Gather all lines with "computer" from the records.

(Saved data entries)
>>>
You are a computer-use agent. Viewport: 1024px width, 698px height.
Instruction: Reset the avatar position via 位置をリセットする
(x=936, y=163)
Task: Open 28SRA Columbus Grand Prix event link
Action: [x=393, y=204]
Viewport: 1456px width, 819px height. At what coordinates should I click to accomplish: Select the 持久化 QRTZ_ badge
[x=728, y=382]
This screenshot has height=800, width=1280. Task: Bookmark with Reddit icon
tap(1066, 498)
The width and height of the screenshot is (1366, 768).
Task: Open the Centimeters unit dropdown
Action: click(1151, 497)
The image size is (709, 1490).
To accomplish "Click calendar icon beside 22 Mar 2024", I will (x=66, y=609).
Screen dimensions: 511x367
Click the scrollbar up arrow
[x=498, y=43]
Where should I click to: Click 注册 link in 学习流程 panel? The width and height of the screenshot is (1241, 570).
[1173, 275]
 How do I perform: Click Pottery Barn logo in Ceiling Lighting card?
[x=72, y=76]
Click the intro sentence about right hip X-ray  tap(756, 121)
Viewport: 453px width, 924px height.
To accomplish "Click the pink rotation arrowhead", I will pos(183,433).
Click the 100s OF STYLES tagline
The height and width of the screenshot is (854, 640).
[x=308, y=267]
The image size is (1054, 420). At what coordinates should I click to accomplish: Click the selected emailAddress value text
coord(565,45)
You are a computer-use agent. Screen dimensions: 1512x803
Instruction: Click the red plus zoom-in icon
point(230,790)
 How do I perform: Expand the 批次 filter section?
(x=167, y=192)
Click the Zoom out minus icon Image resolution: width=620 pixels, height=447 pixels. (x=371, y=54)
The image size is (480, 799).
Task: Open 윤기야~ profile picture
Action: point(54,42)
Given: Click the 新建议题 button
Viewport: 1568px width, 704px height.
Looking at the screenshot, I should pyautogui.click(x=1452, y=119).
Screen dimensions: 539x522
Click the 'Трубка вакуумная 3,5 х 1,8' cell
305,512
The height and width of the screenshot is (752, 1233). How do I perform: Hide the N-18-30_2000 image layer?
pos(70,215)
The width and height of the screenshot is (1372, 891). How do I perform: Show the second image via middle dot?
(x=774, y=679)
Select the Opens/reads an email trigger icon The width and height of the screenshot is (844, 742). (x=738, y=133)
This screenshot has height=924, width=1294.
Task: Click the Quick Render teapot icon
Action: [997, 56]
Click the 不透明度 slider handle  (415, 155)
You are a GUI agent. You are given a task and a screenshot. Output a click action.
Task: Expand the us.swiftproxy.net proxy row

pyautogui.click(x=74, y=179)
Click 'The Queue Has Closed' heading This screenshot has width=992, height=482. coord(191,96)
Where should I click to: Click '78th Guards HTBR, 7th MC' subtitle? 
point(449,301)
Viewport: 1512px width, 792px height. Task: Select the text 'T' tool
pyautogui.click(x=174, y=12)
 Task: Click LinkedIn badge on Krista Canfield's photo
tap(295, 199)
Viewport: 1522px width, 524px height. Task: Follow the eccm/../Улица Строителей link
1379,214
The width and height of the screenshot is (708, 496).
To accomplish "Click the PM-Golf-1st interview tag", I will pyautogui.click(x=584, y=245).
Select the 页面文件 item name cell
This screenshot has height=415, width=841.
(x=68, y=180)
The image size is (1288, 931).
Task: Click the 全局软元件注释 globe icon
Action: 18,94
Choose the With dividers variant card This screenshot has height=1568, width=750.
<<<
▶ Exercise result:
You are a computer-use agent. Viewport: 1024px width, 698px height.
You are a computer-use agent. Screen dimensions: 1512x803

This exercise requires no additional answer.